Physics: temperature & salinity
What the Workbench does
Ocean temperature and salinity are two of the most fundamental Essential Ocean Variables - they underpin everything from climate monitoring to ocean reanalysis. But the observations come from a patchwork of infrastructures, each with different formats, quality flags and levels of duplication, making it hard to build a single, trustworthy, ready-to-use dataset.
The Physics Workbench solves this by integrating temperature and salinity observations from four major infrastructures - SeaDataNet, Copernicus Marine Service (CORA product), Euro-Argo, and the World Ocean Database - into one harmonised, quality-controlled data lake. At every step the workflow preserves full provenance and lineage: the technicians at sea, the data managers, and the intermediary producers behind every observation remain traceable. The result is a dataset that maximises the availability of good-quality data for a given ocean region while reducing uncertainty in downstream products.

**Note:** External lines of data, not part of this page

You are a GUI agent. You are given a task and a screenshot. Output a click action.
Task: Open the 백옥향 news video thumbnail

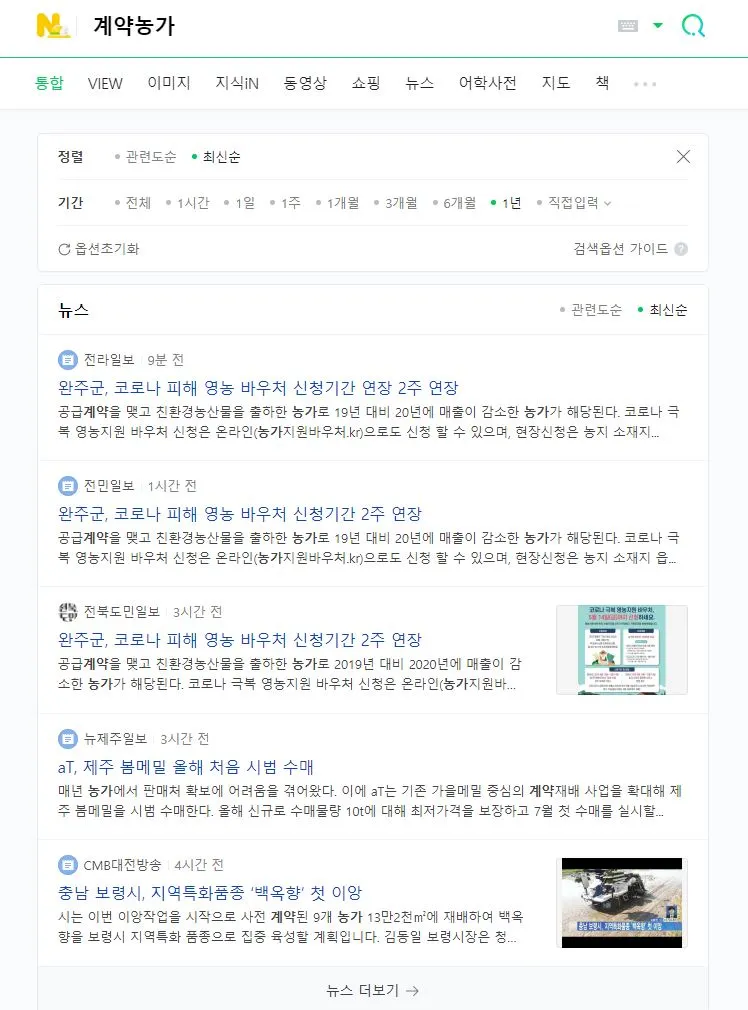[622, 902]
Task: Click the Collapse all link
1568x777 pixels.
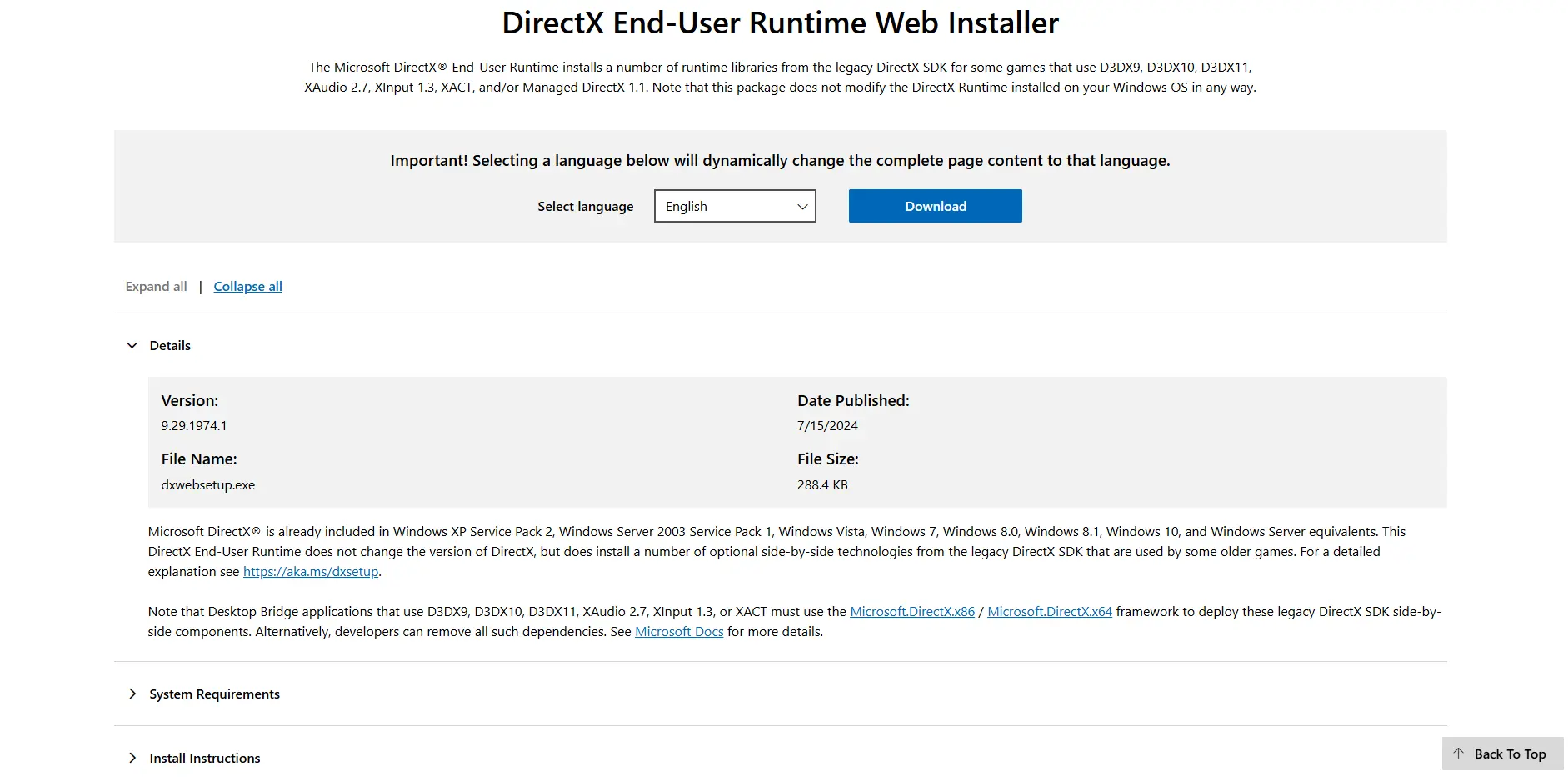Action: (247, 286)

The engine: the Beacon data lake
Like the Eutrophication Workbench, the Physics Workbench is built on Beacon, an open-source data lake query engine. Each of the four source infrastructures gets its own dedicated ("monolithic") Beacon instance, which are then combined into a single merged instance - the workbench's core - where temperature and salinity observations from all sources sit side by side in consistent units and formats.
From there, a sequence of purpose-built tools takes over. The MinMax Alerts tool applies statistical quality control, flagging measurements that fall outside expected physical ranges. The CW Duplicates Tool (CWdt) then scans the harmonised data for potential repeat observations across sources, based on their metadata, and produces a list of duplicates and discards. Finally, the FileForge tool applies these results to generate the finished EOV dataset - in both a duplicate-annotated version and a fully cleaned version - while converting the output into multiple formats. All three tools run as containerised services on Blue-Cloud2026's Cloud Computing Platform, so the pipeline can be re-run consistently as new data becomes available.

The Physics Workbench pipeline
What it delivers
The Workbench has been implemented as a proof of concept for the Mediterranean Sea, covering 1950 to 2025. It's delivered in two versions - one cleaned of duplicates, one annotated with duplicate and provenance information - and in multiple formats (parquet, ODV spreadsheet and ODV collection), all explorable directly through webODV. The dataset supports uses such as assimilation into ocean reanalysis, and the derivation of multi-year products like climate normals and ocean-monitoring indicators.
The workflow itself is designed to be portable to other ocean regions and time spans; scaling it up to the global ocean is planned as the next phase, and will require additional computational resources and further optimisation.